The generational differences in their approach to romance and parenting and the inevitable, sometimes identical results, produce a sense of kinship between the audeince and the authors creations. It's emotionally charged but never manipulative, using humour not only to break the odd moment of tension, but as a velvet glove for a characters' true feelings.

Yet it could have done without the torpid flashbacks which help the characters escape from the pain of the present. Shying away from the acknowledged bitterness between father and son and the frustrations of husband and wife, it makes sepia what should be scarring, stepping away from the inhumanity of getting old to underline what the actors had gotten across themselves through their well excecuted present day interactions. The same goes for the scene in which Gunner visits an 'old friend' in hospital, tying a little to neatly up his unresovled issues with his son and setting up the final act.

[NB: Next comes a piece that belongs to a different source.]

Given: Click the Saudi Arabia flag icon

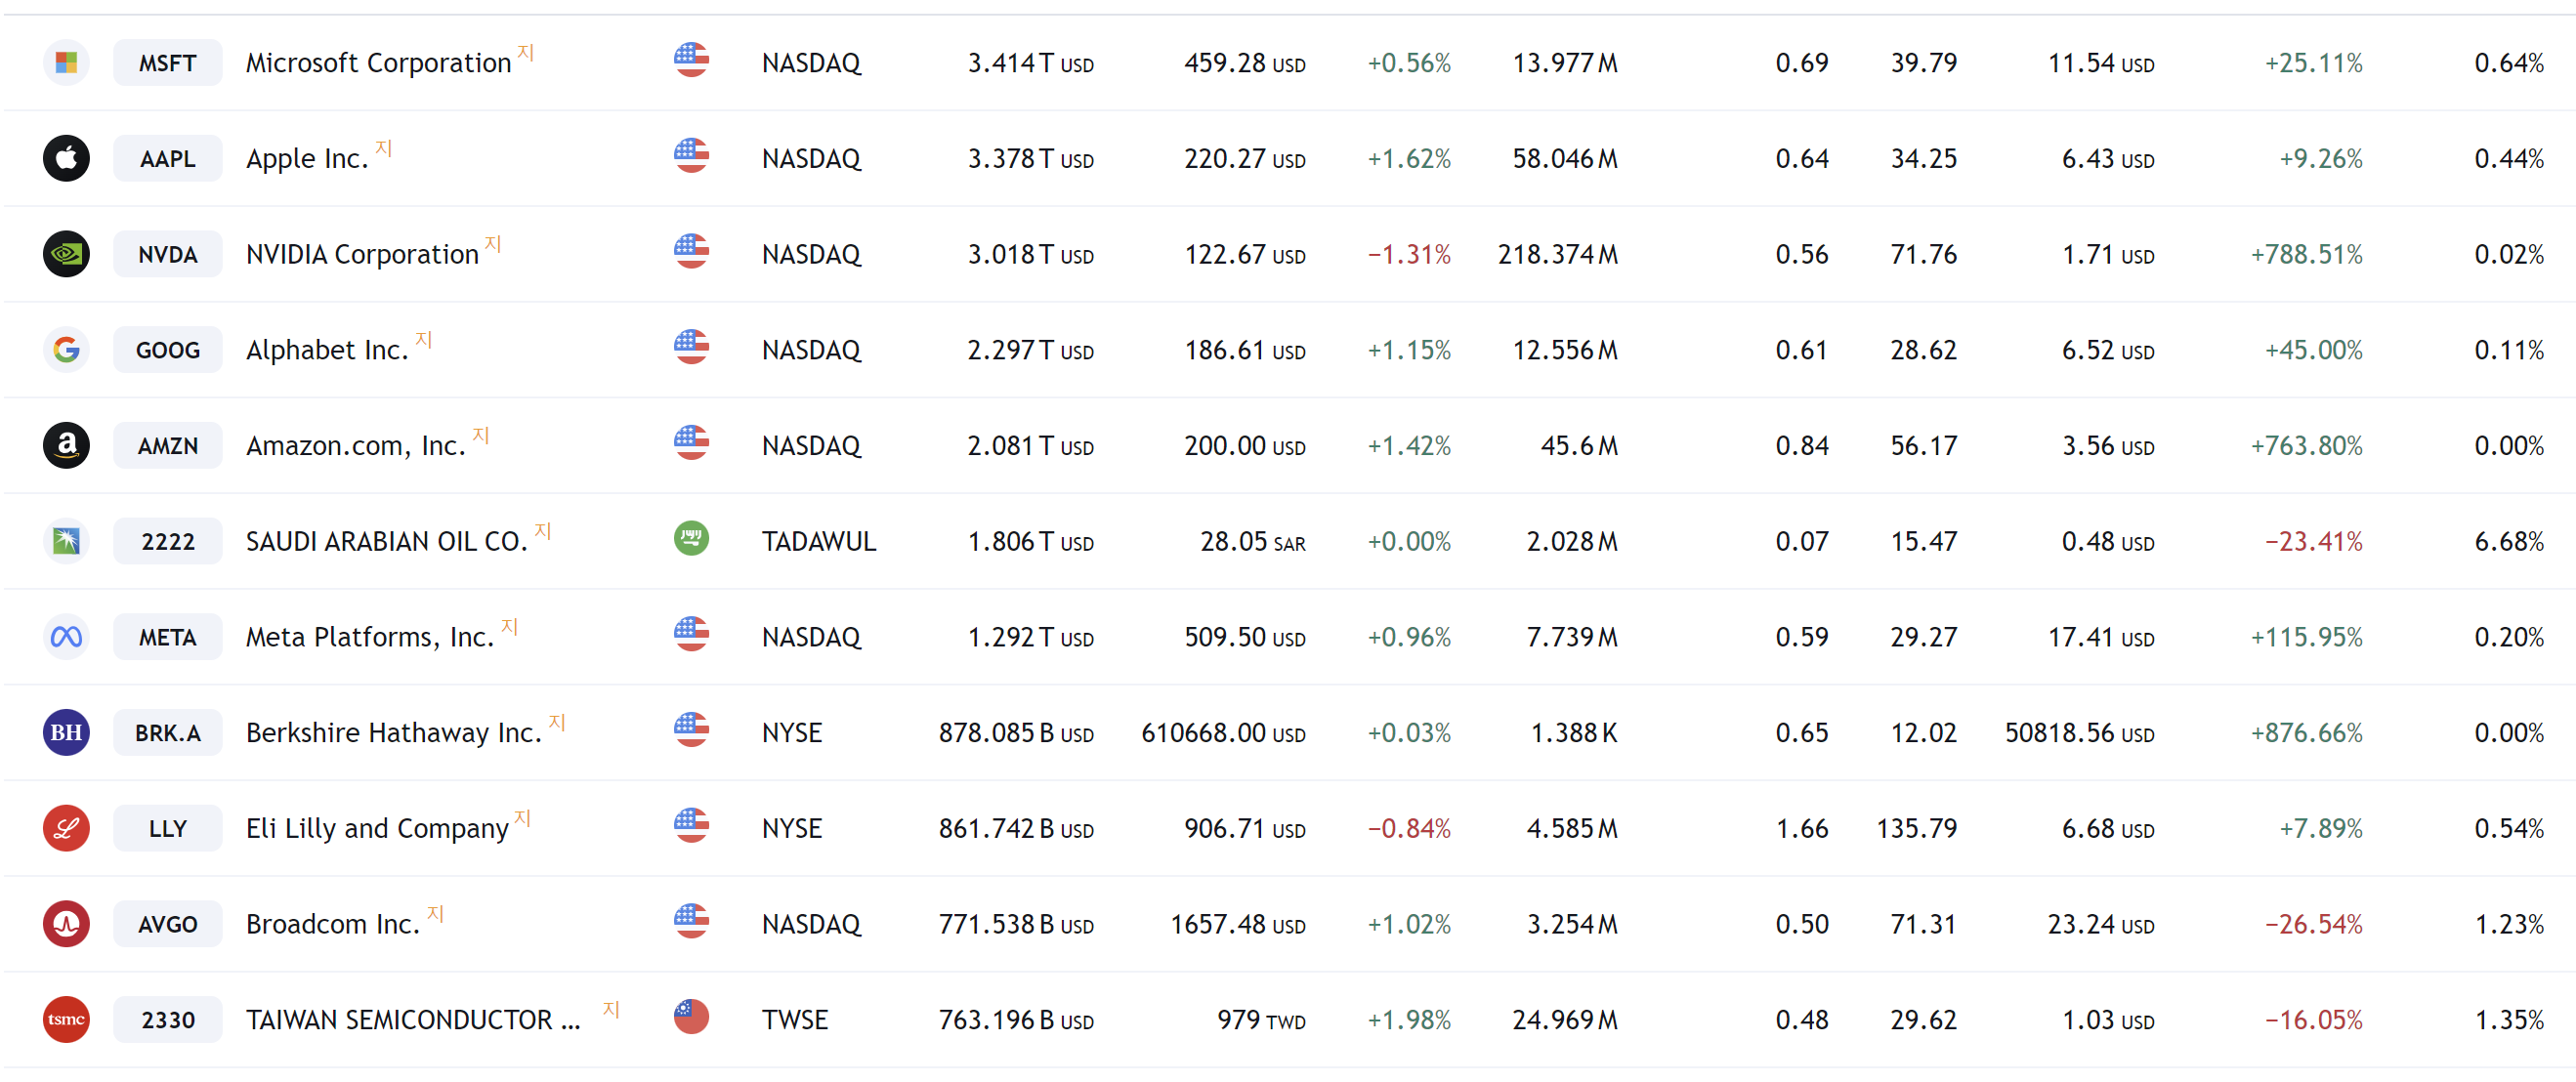Looking at the screenshot, I should (691, 539).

The acting is for the most part superb. Mahoney's malignant mirth strains with unbearable regret, his ability to shift between Gunner's varying degrees of lucidity, loquaciousness and vexation showcasing pitch perfect comic and conscientious timing. Reed, as a woman who has sacrificed everything for her son and husband, displays just the right amount of selfishness and rigidness for a woman so caught up in caring for others she fails to see how she's harming them while Cox's charign at his father's candour is well tempered by his struggle not to turn into him. It finches a little when it comes to the uglier aspects of Gunner's prospected futures and Jack's own feelings, both towards his father who may have inadvertanly pusehd him down the wrong path and his youngest son who's paying the price.

It's a show that benefits from knowing very little prior to seeing it( a fact I've tried to honour in this review). Having interviewd Mahoney for this website and read some less reverential features printed prior to the show I knew its whip lash twists, resulting in a desire for more of a punch elsewhere, which, as skilfully as the play was put together, just never came.